The approach was the focus of general attention in 2015, when it was covered by the "60-minute" CBS program. The first trial participant was a nursing student who married and became a nurse, according to Duke officials.

Tuesday's results were well received by experts who were not involved in the study. Still, these scientists strongly insisted on caution, saying that it was too early, and the number of patients in the trial too little, to find out how effective the approach is for glioblastoma .

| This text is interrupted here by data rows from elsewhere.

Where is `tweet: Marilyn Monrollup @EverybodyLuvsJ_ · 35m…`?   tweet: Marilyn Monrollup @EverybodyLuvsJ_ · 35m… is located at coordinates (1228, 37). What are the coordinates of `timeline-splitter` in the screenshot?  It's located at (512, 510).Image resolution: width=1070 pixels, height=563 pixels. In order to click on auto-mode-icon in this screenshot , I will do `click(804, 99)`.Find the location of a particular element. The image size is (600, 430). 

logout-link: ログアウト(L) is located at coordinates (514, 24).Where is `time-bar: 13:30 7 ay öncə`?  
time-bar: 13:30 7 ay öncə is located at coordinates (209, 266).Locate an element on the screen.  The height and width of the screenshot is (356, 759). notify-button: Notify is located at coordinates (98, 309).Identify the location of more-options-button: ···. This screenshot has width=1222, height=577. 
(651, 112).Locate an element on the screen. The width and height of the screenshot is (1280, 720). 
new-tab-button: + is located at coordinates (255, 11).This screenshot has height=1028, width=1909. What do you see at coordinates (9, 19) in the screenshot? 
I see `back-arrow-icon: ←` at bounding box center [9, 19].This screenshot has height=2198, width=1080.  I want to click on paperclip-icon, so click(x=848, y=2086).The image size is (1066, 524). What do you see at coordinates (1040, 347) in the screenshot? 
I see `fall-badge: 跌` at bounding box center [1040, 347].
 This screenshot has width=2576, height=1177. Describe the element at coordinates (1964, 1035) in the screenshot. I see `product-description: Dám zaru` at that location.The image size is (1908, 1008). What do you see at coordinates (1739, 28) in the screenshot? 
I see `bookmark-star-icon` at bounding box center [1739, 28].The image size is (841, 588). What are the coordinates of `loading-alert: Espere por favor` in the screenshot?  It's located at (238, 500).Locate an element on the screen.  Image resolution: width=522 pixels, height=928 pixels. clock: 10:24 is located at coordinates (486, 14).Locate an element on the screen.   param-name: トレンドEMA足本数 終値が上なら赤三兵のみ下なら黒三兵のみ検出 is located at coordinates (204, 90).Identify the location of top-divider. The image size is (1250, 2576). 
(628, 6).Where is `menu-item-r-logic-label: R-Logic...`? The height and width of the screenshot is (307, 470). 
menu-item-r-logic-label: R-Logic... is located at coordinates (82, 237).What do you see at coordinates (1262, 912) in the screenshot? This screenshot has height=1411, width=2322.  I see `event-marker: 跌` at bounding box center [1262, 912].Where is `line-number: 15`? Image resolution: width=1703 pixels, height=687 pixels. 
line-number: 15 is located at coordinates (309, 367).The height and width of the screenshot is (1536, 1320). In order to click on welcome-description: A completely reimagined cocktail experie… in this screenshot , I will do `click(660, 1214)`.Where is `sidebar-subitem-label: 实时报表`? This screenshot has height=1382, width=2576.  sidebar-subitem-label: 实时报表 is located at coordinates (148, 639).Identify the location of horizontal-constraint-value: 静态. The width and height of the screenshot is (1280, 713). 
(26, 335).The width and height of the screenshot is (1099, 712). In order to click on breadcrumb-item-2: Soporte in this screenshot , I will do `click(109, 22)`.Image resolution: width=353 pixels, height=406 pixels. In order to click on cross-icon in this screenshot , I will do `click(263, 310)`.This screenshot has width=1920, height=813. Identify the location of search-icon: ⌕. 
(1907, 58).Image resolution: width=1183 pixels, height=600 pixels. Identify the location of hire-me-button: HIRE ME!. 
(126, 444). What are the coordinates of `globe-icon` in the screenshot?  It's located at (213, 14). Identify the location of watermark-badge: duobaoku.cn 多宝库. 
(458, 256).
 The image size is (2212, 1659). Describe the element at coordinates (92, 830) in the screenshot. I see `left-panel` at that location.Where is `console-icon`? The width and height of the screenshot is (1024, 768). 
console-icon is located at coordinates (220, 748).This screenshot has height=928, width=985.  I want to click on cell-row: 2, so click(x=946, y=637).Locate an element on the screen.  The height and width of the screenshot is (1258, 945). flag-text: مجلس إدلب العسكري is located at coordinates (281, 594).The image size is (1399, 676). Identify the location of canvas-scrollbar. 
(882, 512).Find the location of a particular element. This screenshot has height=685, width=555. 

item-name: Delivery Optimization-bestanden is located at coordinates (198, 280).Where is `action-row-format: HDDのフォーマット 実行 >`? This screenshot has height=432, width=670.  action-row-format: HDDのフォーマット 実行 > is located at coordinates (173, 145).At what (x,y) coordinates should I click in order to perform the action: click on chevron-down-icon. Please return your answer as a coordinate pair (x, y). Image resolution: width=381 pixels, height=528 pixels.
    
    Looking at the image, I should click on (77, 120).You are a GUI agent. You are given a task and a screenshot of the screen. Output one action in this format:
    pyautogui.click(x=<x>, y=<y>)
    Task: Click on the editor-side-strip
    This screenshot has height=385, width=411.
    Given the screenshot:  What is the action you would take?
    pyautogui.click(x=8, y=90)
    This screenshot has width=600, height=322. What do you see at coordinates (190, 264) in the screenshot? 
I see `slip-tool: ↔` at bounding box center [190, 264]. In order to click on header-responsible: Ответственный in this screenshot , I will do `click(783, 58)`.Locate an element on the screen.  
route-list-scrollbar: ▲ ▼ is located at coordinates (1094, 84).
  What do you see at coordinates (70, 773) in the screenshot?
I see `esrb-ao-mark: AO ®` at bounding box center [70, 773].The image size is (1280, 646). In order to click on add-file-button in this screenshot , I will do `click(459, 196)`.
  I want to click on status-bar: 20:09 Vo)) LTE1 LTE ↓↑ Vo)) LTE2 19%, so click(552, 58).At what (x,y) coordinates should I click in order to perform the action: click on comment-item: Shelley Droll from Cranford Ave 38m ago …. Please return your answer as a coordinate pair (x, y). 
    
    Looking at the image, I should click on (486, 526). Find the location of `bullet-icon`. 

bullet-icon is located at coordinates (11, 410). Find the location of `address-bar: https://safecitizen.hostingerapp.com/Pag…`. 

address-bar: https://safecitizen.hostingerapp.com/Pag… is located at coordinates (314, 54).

The treatment of polio is one of several "oncolytic viruses" studied as anticancer agents. While researchers have long regarded these viruses as potential tools for directly killing cancer, they now suspect that viruses may be more effective at marshaling the immune system against malignant tumors, according to the National Cancer Institute

. the survival of the 61 patients in the trial was 12.5 months, compared to 11.3 months for the "historical control group". The latter is a group of patients, used for comparison, who were treated earlier with standard chemotherapy and met the criteria for testing the polio virus

A subgroup of patients who received the treatment has survived for at least two years.

Debra Puffer, a 61-year-old resident of Rome, New York, was diagnosed with glioblastoma in 2014 and was treated with surgery, chemo and radiotherapy. When the cancer returned, she received treatment for the polio virus in Duke and remained two and a half years without recurrence. When the cancer came back again, she received a booster infusion of the polio virus last August.

She ended up in the hospital with serious side effects. But now, "everything looks a lot better," including her brain scans, she says. "I'm enjoying my summer."

Annick Desjardins, Duke's neurologist, who is one of the main authors of the study, said the treatment for poliovirus resembled that of other immunotherapies, because the majority of treated patients did not respond. However, those who have an "active immune response" have the real possibility of becoming long-term survivors, she said.

To try to increase the percentage of these responders, scientists opened a Phase 2 trial at Duke and three other centers to test the treatment of polio virus plus a chemotherapy drug, against only the virus . Researchers are also planning trials for breast cancer and melanoma.

Deepa Subramaniam, director of the Brain Tumor Center at the Lombardi Cancer Center in Georgetown, described the results as "very interesting, enough reasons to continue." But she noted that it was "a very early test" and that the treatment needed a more in-depth review.

John De Groot, neuro-oncologist at the MD Anderson Cancer Center, described the study as "good science" the effectiveness should be tested in a much larger number of patients and in many medical centers . He and Subramaniam both questioned the use of a "historical control group" rather than a real group. Subramaniam said it was a "suboptimal way of comparing" the results between patients receiving experimental treatment and those receiving standard treatment.

Desjardins stated that the authors of the study decided that a traditional randomized trial would have been unethical. the treatment would have been subjected to fictitious procedures, such as the insertion of catheters that did not deliver the virus, so that they would not know if they were receiving the experimental therapy.